One of the most useful aspect of the California statute for many of my clients is the right it creates to be left alone: the right to be free of collection calls and letters. There are a couple of limited exceptions, but overall, it empowers the debtor to escape incessant collection efforts.
If you need freedom from debt collectors, write them invoking your right not to be contacted with reference to the Rosenthal Act, date it; sign it; keep a copy, and send it off. Two things may happen: the creditor obeys the law and you get peace at home; or they violate the law, and you have a right to sue for the violation, including the right to collect your attorneys fees to do so. Won’t the role reversal of debtor becoming creditor really make the collectors mad?

May 20, 2007
The newly enacted prohibition on stripping down car loans in Chapter 13 bankruptcy to the value of the car may not cover as many transactions as drafters thought. When the bankruptcy bill was working its way through Congress prior to 2005, the car lenders persuaded Congress to protect them from having their claim in a bankruptcy measured by the value of the car that is the collateral.
You see, new cars lose a lot of value when they are driven off the lot, and lose value more rapidly for the first several years of the loan than the payments on the loan reduce the loan balance.
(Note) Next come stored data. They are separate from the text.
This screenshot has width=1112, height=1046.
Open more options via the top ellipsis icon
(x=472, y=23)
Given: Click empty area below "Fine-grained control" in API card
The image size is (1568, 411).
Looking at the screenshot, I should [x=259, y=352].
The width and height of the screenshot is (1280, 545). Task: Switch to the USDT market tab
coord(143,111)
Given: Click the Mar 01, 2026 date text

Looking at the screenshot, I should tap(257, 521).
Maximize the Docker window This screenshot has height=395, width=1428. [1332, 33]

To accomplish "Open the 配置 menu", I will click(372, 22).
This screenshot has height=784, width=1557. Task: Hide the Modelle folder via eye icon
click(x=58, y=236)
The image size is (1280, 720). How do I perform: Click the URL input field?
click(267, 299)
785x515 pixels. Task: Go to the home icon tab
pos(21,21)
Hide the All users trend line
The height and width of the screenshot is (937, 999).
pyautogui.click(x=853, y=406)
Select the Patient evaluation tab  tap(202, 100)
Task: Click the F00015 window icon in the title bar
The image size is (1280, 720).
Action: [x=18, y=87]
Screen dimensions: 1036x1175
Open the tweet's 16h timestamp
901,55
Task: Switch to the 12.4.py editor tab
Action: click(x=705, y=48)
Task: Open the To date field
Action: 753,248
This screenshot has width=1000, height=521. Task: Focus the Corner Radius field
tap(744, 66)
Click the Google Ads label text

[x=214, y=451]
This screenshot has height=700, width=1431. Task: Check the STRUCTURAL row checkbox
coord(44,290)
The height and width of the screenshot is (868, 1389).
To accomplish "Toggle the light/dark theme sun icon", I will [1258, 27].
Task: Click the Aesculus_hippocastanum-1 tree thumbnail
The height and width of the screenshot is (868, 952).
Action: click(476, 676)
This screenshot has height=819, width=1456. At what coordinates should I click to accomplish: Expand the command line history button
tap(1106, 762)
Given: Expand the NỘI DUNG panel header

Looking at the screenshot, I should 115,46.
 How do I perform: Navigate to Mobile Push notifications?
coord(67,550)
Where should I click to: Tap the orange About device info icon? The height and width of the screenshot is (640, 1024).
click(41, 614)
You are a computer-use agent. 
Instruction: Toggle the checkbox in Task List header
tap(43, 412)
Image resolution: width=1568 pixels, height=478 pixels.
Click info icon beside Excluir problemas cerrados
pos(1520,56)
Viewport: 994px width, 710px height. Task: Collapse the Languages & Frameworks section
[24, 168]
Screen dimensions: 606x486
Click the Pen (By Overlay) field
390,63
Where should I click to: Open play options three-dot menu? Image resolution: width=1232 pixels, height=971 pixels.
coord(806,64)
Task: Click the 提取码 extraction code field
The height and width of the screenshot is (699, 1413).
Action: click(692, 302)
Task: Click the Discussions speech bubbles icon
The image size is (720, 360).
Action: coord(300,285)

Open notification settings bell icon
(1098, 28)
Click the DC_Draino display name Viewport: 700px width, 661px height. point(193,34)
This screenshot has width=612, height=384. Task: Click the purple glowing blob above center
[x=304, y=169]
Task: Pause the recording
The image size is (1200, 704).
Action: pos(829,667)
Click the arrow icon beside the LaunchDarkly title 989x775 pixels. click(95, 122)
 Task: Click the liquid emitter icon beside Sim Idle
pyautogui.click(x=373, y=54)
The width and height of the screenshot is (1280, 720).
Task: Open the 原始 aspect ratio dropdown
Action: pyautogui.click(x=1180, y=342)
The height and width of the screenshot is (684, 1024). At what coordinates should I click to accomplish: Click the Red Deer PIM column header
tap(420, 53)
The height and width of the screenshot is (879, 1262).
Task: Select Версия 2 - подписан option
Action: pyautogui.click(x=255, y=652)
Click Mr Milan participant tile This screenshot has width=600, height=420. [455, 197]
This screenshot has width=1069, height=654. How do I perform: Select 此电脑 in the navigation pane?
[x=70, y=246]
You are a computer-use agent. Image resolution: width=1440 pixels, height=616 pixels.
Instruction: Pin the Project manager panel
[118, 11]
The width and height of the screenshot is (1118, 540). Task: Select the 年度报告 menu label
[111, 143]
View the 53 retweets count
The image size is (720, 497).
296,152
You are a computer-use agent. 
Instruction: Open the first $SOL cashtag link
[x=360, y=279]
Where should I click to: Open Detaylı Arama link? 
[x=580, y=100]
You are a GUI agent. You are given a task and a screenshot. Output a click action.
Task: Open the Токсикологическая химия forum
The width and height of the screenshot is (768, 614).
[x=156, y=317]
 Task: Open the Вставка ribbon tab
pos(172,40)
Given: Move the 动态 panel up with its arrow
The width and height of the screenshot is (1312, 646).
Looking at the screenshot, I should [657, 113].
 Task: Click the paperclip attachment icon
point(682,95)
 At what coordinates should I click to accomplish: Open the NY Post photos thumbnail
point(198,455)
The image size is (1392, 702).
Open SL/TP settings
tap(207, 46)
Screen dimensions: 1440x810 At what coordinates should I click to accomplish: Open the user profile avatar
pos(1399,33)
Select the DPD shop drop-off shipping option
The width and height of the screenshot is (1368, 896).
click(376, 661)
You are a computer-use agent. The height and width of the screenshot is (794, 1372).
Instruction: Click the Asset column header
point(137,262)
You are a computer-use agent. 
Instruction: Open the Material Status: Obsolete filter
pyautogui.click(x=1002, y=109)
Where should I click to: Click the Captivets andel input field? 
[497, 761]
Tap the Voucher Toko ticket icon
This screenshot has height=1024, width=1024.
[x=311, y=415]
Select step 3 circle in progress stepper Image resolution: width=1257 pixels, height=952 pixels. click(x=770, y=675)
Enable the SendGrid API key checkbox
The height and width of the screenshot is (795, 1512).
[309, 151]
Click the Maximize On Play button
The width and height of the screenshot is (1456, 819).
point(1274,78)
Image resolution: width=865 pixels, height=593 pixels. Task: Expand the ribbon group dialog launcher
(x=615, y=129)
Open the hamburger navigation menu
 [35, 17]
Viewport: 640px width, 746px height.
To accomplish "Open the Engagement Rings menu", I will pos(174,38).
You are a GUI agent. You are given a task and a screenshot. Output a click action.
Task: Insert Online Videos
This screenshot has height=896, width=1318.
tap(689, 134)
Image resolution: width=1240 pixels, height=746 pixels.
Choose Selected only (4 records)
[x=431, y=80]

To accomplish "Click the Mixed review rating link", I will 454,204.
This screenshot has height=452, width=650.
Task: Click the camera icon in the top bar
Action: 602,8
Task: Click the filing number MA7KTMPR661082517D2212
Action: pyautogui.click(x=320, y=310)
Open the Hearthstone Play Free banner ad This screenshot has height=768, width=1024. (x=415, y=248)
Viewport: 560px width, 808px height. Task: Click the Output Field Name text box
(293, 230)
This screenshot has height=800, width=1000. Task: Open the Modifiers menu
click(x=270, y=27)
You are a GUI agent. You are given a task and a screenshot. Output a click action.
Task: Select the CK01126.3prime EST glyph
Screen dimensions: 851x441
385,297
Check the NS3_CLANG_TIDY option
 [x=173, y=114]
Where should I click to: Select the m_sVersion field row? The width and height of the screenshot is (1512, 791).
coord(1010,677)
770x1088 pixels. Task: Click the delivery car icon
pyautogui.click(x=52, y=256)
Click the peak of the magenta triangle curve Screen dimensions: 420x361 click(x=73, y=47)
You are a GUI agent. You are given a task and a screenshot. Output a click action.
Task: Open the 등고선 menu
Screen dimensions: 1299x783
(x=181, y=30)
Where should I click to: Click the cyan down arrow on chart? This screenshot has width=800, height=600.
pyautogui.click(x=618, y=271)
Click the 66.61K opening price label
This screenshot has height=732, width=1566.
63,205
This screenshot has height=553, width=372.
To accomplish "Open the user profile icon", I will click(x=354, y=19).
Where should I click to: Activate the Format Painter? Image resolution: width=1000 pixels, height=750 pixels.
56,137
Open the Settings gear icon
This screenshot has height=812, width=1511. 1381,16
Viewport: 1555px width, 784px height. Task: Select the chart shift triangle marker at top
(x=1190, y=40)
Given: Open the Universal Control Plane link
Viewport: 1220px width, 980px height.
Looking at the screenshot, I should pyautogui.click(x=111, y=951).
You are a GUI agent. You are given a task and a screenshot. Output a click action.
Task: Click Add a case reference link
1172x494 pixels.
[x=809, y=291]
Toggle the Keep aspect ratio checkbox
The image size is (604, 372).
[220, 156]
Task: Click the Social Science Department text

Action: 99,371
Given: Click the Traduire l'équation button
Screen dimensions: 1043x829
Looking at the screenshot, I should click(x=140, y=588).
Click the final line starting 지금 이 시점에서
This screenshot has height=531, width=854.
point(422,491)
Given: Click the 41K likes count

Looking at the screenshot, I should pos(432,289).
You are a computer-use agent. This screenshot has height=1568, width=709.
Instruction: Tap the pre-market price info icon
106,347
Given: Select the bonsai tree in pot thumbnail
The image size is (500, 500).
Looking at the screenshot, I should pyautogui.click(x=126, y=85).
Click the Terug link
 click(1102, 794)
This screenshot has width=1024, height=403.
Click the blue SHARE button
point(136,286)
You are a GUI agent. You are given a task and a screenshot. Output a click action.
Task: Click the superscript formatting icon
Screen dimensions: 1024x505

If bankruptcy is filed during those years, there may be several thousand dollars difference between what is owed on the car and what that car is worth.
So the amendment prohibited stripping down car loans on cars purchased within 910 days of the bankruptcy filing where the lien on the car is a “purchase money security interest.” That term has a meaning outside of bankruptcy, describing a lien that secured a loan to buy the collateral. But what if the loan bought a bunch of other stuff too?
Bankruptcy lawyers have started analyzing all the things that the “car loan” bought: there is GAP insurance (protecting only the lender from the gap between the car’s value and the debt); there’s the unpaid loan balance on a trade in; there are various kinds of warranties, etc. All of these other things muddy the waters as to whether the lien in question is a “purchase money security interest” under state law.
As cases work there way through the courts, we will see how bankruptcy judges and appellate court judges apply longstanding non bankruptcy legal terms to this provision of the gloriously ill-drafted Bankruptcy “Reform” Act.

May 15, 2007
Chip Parker today added to the discussion of the decision to file bankruptcy with a post including consideration of the future consequences of filing bankruptcy.
Chip listed possible adverse employment issues and rental housing as areas that might be impacted by a bankruptcy filing.
In my view, these possibilities need to be weighed against the equally real consequences of not solving a debt problem. For most considering bankruptcy, their credit record is already blotched; a bankruptcy filing is not going to be the first adverse entry on their credit report. Bankruptcy might be the first step to improved financial health.
I find myself fighting the fear clients have of the ” bankruptcy unknown”, closing their eyes to the precariousness of their current situation as though doing nothing is a worthy choice.

May 9, 2007
Wish I had a buck for every time a client has told me, “Yes, I signed it, but I didn’t read it”. This is usually delivered as though the signature had no meaning if it wasn’t coupled with reading. Unfortunately, it isn’t so.
Why does the Bankruptcy Code require the debtor to sign the documents filed to initiate the case? First, the signature serves to identify the person who is taking this action. Signatures are unique, or nearly so. The signature then allows us to determine that the person who signed is the same person as the one whose name is on the schedules. [ Some areas of the country actually have a problem with cases filed in the name of a person, without the person's knowledge or involvement.]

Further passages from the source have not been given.